In the light of this central teaching, let us hear the abiding appeal of the letter. The first note of that appeal is one of warning, and the application is introduced in every case by the use of the word "Lest." There are two groups of such warnings. The first deals with perils threatening us in view of the finality of the speech of the Son; and the second with perils confronting us in view of the ultimate victory of God.
The first group is found in the section of the letter specially dealing with the speech of the Son. God has spoken to us by the Son; we ought therefore to give most earnest heed to the things we have heard.
Take the four warnings:
"Lest haply we drift."
"Lest haply there shall be in any of you an evil heart of unbelief, in falling away from the living God."
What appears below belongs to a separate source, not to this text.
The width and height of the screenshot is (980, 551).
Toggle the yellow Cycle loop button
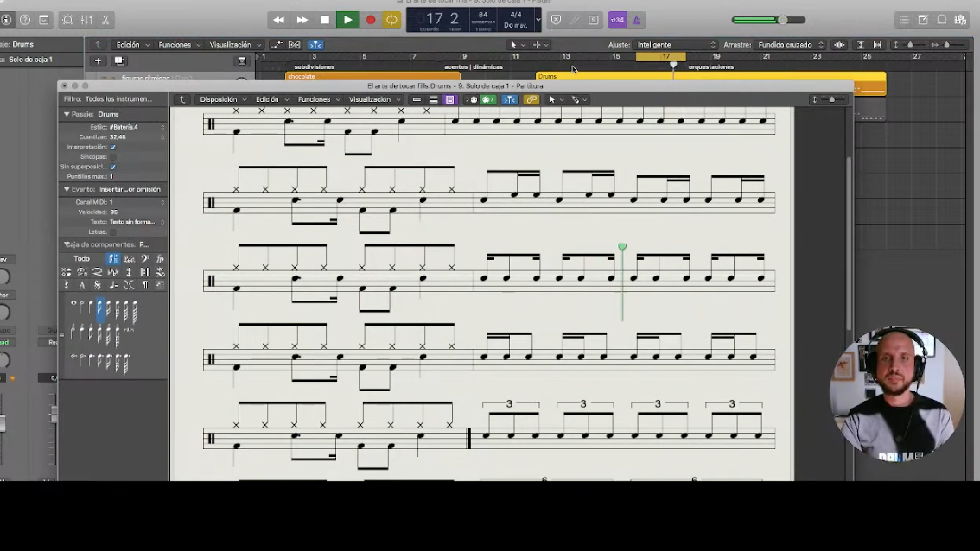pyautogui.click(x=391, y=20)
"Lest any of you be hardened by the deceitfulness of sin."
"Lest haply, a promise being left of entering into his rest, any one of you should seem to come short of it."
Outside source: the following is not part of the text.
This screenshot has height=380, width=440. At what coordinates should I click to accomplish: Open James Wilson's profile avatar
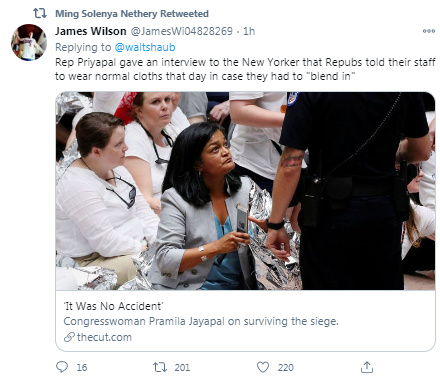[29, 42]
That is a sequence. Lest we drift ; that is the first thing ; it is the picture of a vessel dragging its anchor and drifting. What next? " An evil heart of unbelief, in falling away from the living God." If I drift from the things the Son has said, I fall away from the living God Whom the Son reveals. With what result? I am "hardened by the deceitfulness of sin. "With what issue?" A promise being left" I "come short of it." To avoid the first is to be saved from all the rest. To fail in the first is inevitably to pass through all the experience described in the rest. No storm is sweeping the sea ; we are still close to the shore; but drifting just a little way. If by God's grace we recognize the drift, and hasten back, we shall not fall from the living God, we shall not become hardened, we shall not lose our rest.
The second group is found in the twelfth chapter:
"Follow after peace with all men, and the sanctification without which no man shall see the Lord : looking carefully lest there be any man that falleth short of the grace of God ; lest any root of bitterness springing up trouble you, and thereby the many be defiled ; lest there be any fornicator, or profane person, as Esau, who for one mess of meat sold his own birthright."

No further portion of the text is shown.